§ Extracted material
________________

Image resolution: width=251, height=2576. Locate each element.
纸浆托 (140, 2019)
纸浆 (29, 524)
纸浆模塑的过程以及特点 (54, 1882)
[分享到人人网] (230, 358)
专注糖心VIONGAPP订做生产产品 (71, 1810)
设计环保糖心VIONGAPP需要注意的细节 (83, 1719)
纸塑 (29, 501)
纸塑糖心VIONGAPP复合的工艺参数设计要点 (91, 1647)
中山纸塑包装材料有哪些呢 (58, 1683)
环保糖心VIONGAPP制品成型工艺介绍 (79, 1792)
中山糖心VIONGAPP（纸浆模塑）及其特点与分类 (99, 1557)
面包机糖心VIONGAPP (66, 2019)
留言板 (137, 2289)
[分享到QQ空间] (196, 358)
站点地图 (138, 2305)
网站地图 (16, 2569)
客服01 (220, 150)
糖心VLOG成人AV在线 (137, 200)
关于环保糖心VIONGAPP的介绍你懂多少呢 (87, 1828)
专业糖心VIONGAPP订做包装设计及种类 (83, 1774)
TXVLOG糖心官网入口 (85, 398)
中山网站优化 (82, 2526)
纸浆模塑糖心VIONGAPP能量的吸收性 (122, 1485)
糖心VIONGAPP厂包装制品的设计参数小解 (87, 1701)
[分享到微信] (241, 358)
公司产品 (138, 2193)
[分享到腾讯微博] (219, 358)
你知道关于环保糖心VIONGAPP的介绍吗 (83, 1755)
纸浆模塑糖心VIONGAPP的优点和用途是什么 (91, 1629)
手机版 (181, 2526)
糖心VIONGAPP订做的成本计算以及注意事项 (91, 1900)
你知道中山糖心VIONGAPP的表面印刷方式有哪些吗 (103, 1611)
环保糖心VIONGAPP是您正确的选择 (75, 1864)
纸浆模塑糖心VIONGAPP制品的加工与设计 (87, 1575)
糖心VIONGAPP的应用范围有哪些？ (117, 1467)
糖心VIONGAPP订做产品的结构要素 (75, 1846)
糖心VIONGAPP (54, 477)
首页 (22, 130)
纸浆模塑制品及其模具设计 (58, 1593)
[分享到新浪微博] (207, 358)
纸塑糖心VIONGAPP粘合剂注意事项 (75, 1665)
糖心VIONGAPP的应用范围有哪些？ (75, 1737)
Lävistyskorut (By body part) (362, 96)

________________

§ Exercise directions
Of all the entries above, output exactly the lines between the one holding "糖心VLOG成人AV在线 (137, 200)" and the one holding "手机版 (181, 2526)", inclusive.

§ Output for this exercise
糖心VLOG成人AV在线 (137, 200)
关于环保糖心VIONGAPP的介绍你懂多少呢 (87, 1828)
专业糖心VIONGAPP订做包装设计及种类 (83, 1774)
TXVLOG糖心官网入口 (85, 398)
中山网站优化 (82, 2526)
纸浆模塑糖心VIONGAPP能量的吸收性 (122, 1485)
糖心VIONGAPP厂包装制品的设计参数小解 (87, 1701)
[分享到微信] (241, 358)
公司产品 (138, 2193)
[分享到腾讯微博] (219, 358)
你知道关于环保糖心VIONGAPP的介绍吗 (83, 1755)
纸浆模塑糖心VIONGAPP的优点和用途是什么 (91, 1629)
手机版 (181, 2526)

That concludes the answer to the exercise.